## Brief
From the top of the entries below through the line containing "Screen dimensions: 290x259", return every line exactly as written, please, and stop there.

[Records from a data source]

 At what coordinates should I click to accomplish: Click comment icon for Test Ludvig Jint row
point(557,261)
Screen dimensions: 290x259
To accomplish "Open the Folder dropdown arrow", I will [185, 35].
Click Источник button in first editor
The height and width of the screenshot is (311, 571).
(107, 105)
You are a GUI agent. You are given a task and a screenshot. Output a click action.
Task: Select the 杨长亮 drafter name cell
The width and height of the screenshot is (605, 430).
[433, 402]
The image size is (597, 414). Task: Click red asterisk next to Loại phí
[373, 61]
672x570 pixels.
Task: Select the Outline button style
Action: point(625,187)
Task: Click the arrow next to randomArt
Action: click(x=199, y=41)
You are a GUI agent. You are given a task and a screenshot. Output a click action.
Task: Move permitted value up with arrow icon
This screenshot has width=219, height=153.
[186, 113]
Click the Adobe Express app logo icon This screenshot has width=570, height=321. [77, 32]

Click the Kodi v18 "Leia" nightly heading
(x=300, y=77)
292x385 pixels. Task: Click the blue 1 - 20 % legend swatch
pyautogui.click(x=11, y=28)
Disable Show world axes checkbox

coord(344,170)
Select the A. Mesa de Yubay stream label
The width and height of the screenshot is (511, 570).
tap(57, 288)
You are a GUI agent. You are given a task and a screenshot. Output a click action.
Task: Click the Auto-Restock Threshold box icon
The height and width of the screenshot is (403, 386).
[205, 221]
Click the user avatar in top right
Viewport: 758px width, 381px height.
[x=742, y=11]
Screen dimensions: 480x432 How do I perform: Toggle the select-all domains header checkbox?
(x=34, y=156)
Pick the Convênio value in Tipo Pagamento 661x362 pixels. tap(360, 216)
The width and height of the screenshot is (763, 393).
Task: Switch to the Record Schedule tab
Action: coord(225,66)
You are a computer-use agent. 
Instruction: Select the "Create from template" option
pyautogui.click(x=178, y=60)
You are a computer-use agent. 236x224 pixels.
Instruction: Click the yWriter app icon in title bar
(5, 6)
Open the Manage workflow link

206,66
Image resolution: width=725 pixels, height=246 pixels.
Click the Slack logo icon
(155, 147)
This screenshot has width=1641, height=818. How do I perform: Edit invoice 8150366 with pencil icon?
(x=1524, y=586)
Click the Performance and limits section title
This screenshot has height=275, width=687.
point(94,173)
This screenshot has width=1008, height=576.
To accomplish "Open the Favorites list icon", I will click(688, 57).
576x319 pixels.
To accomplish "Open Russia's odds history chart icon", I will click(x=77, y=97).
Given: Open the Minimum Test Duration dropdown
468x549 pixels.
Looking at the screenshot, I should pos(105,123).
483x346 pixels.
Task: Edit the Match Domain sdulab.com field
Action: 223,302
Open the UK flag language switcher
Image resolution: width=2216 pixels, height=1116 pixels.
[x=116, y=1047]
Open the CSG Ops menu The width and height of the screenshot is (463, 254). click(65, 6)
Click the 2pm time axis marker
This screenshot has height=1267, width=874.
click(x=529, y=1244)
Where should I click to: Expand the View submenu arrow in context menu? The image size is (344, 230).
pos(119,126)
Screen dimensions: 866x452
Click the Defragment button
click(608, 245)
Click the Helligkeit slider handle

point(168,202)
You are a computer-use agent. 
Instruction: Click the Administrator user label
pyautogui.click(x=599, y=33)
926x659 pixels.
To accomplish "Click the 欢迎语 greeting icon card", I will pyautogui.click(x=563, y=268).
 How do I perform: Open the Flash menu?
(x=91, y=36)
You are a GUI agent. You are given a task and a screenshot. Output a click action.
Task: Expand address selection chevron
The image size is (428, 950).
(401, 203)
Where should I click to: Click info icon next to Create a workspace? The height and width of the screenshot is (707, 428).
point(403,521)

## Answer box
 At what coordinates should I click to accomplish: Click comment icon for Test Ludvig Jint row
point(557,261)
Screen dimensions: 290x259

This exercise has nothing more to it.